#### Your objective
When you reach the line containing "You are a computer-use", include it and stop; until then, return each line of the material exactly, starting with the first.

#### Given data
###
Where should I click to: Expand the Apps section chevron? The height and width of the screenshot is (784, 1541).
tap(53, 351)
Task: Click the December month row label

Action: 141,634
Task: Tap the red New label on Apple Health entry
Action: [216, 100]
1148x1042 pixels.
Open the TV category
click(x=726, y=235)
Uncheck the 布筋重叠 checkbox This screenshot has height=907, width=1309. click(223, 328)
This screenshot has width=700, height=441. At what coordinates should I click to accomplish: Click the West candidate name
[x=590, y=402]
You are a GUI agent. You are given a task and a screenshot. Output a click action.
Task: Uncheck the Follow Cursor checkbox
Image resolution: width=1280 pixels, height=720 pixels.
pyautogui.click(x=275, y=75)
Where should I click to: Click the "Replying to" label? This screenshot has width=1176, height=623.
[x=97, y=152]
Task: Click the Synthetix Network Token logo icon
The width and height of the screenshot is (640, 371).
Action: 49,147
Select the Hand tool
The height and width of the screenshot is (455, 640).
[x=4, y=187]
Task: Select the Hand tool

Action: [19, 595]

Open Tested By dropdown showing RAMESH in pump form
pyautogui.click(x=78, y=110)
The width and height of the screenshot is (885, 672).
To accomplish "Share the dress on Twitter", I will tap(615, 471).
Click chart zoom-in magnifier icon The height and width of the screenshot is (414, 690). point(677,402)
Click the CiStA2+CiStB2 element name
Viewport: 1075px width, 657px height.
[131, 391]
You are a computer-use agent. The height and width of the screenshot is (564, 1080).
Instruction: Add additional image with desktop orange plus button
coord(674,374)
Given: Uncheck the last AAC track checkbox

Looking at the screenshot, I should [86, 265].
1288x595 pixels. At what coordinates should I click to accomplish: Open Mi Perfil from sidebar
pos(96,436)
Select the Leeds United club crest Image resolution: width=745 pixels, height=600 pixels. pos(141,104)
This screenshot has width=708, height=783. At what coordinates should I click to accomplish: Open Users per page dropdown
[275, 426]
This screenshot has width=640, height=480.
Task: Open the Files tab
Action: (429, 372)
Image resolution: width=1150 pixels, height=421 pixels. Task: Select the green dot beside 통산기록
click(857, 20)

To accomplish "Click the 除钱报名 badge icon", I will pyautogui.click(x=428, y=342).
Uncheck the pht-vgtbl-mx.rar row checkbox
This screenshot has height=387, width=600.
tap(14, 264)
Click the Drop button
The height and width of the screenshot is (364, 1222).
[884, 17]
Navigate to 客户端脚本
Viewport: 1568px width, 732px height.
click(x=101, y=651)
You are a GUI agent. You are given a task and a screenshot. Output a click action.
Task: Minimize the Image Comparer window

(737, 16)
###
#### Expected output
Where should I click to: Expand the Apps section chevron? The height and width of the screenshot is (784, 1541).
tap(53, 351)
Task: Click the December month row label

Action: 141,634
Task: Tap the red New label on Apple Health entry
Action: [216, 100]
1148x1042 pixels.
Open the TV category
click(x=726, y=235)
Uncheck the 布筋重叠 checkbox This screenshot has height=907, width=1309. click(223, 328)
This screenshot has width=700, height=441. At what coordinates should I click to accomplish: Click the West candidate name
[x=590, y=402]
You are a GUI agent. You are given a task and a screenshot. Output a click action.
Task: Uncheck the Follow Cursor checkbox
Image resolution: width=1280 pixels, height=720 pixels.
pyautogui.click(x=275, y=75)
Where should I click to: Click the "Replying to" label? This screenshot has width=1176, height=623.
[x=97, y=152]
Task: Click the Synthetix Network Token logo icon
The width and height of the screenshot is (640, 371).
Action: 49,147
Select the Hand tool
The height and width of the screenshot is (455, 640).
[x=4, y=187]
Task: Select the Hand tool

Action: [19, 595]

Open Tested By dropdown showing RAMESH in pump form
pyautogui.click(x=78, y=110)
The width and height of the screenshot is (885, 672).
To accomplish "Share the dress on Twitter", I will tap(615, 471).
Click chart zoom-in magnifier icon The height and width of the screenshot is (414, 690). point(677,402)
Click the CiStA2+CiStB2 element name
Viewport: 1075px width, 657px height.
[131, 391]
You are a computer-use agent. The height and width of the screenshot is (564, 1080).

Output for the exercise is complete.